• [MATERIAL FOR THIS EXERCISE]
────────────────

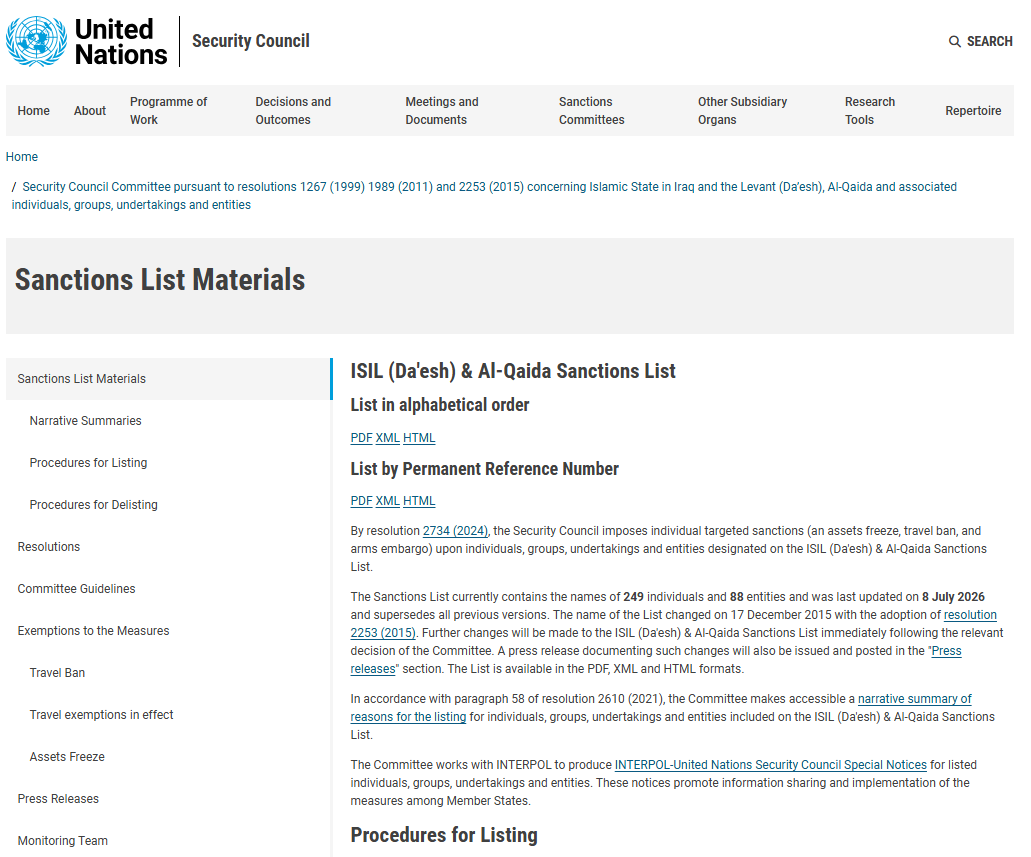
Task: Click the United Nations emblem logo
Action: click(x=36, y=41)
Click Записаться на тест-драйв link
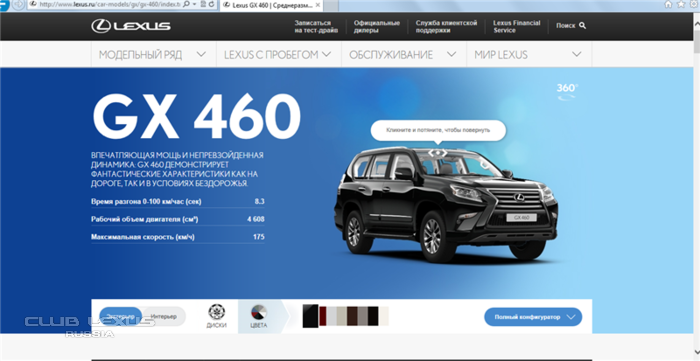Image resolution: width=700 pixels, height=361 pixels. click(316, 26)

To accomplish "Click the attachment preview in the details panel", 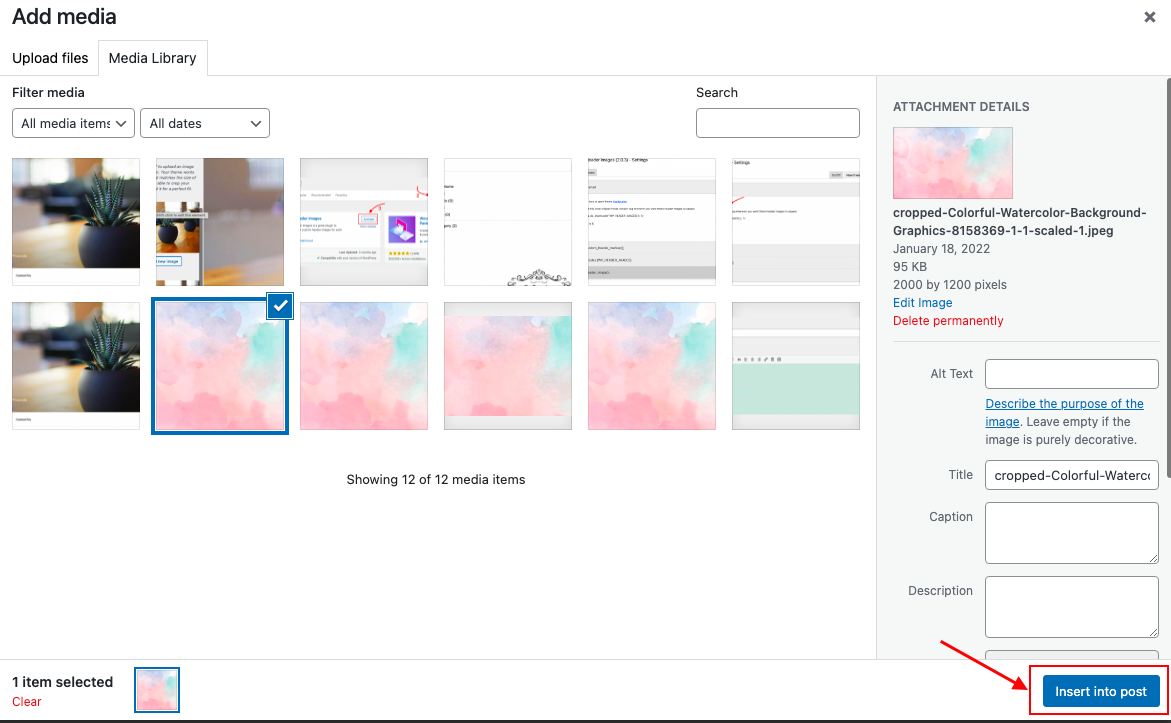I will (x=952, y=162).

────────────────

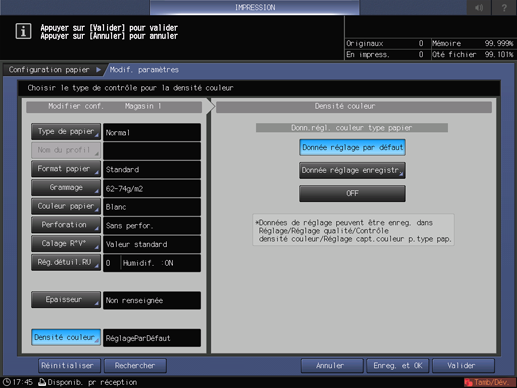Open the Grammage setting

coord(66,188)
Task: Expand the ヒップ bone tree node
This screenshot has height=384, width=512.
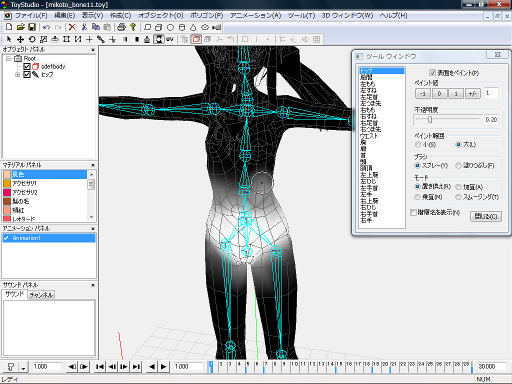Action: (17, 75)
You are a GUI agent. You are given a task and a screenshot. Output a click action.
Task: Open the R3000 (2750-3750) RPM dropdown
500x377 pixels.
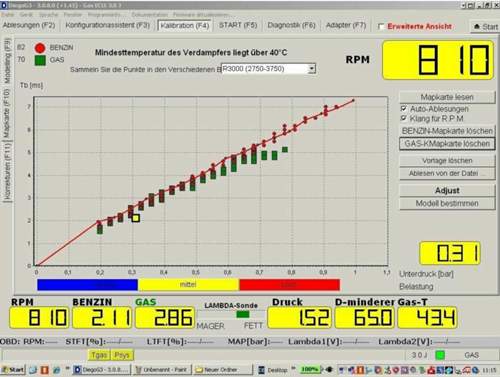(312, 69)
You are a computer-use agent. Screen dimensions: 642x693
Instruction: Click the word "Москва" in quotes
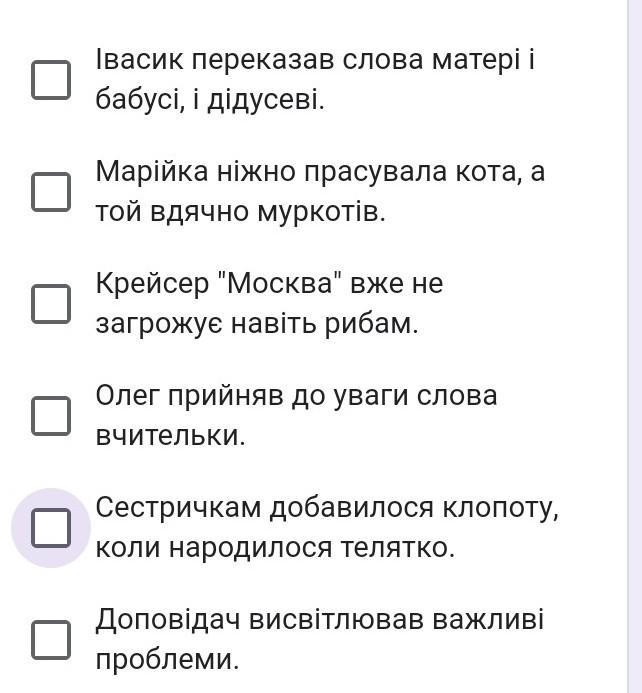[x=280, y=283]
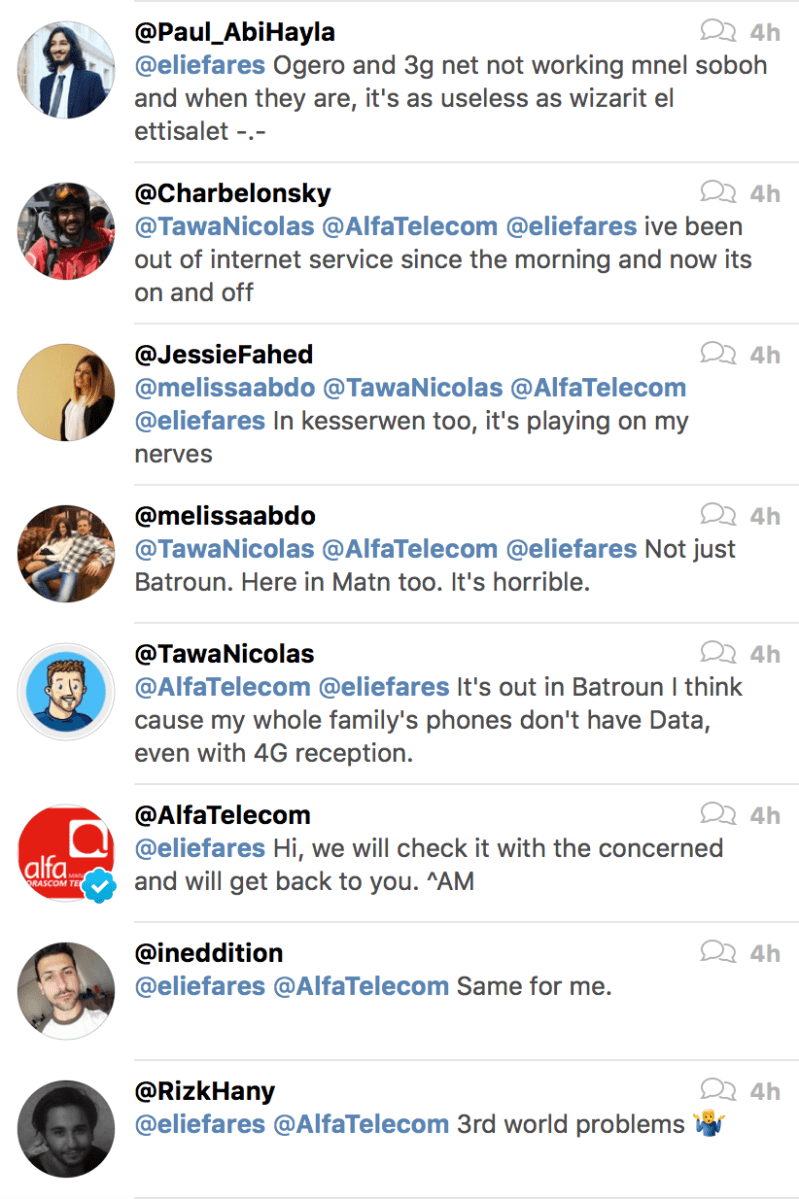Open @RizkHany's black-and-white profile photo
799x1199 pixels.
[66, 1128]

────────────────

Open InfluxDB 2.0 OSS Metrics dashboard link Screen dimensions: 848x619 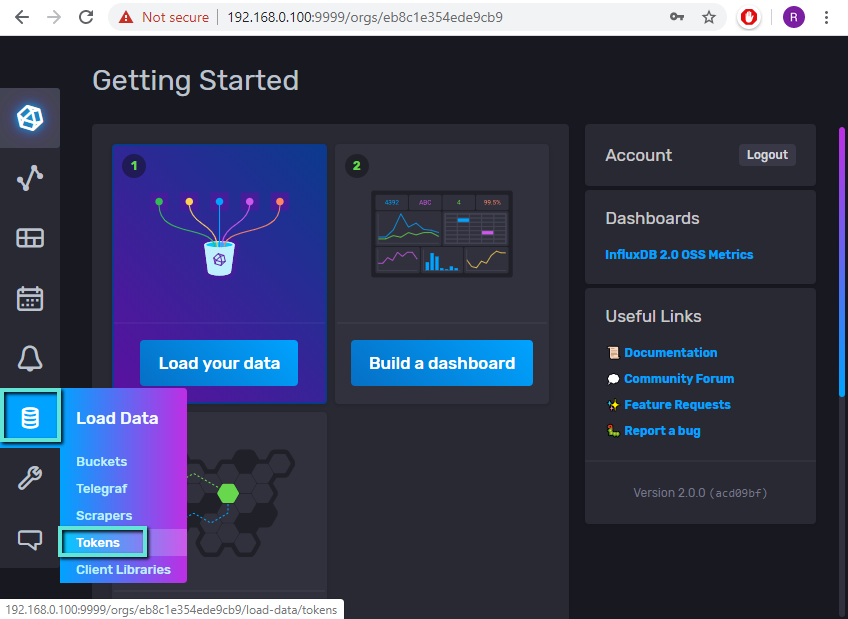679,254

────────────────

• [YOUR ASSIGNMENT]
Search the material for the string "agent" and show every line that has it.

• [TASK SOLUTION]
You are a GUI agent. You are given a task and a screenshot. Output a click action.
You are a computer-use agent. Screen dimensions: 642x693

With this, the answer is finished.